Manley noted that corporate shareholders can sell their shares if they disagree with a company's political decisions.
"We may need to go to the U.S. Supreme Court to get this issue resolved," said Manley, who said his group - named after U.S. Sen. Barry Goldwater, the 1964 Republican nominee for president - had recently brought a similar challenge in Kentucky.
"I think that's what they want to happen," Wilmot said of the potential that the case reaches the highest court in the land.
The U.S. Supreme Court has opened up the playing field for political dollars in recent years. Manley's brief cites Citizens United, a case that has drawn howls of protest from liberals as it allowed unlimited outside expenditures by groups in political campaigns.
Wilmot said the ability for unions to donate $15,000 to a campaign has never been challenged in the courts, and she was doubtful the result of the Goldwater lawsuit would affect that limit.
"The Legislature has looked at it at various times and refused to change it," Wilmot said.

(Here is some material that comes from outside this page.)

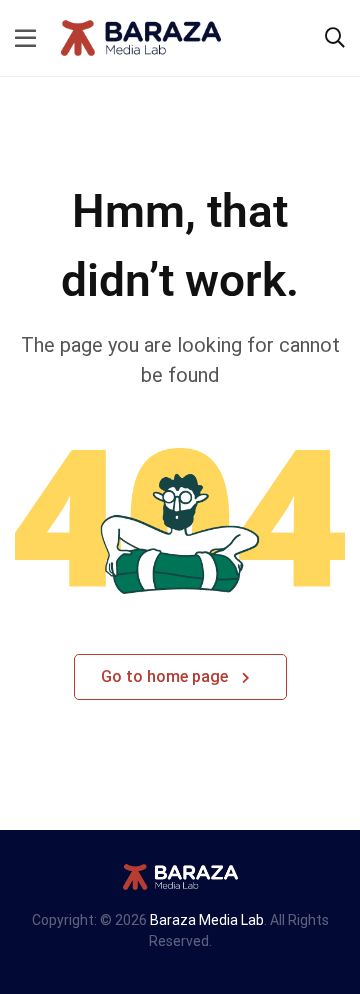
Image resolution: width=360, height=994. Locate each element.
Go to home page (166, 676)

The matter is now before Giles, who had a bit role herself in last year's electoral process when she rejected a legal move by independent gubernatorial candidate Evan Falchuk, who was seeking inclusion in an October debate.
One of former Gov. William Weld's first judicial nominations in 1991, Giles at the time of her nomination was a private attorney and volunteered legal service for the AIDS Action Committee and the Gay and Lesbian Advocates and Defenders.
In the 1940s, the Supreme Judicial Court prevented a proposed ballot measure that would have banned unions from making political contributions, Manley told reporters.
Manley said the situation is reversed in New Hampshire, where unions are barred from giving.
"Hey, if a union president knocks on my door I'm willing to talk to him about that," said Manley when asked if he planned to bring a suit in the Granite State. "I think it's just as unfair what's going on in New Hampshire."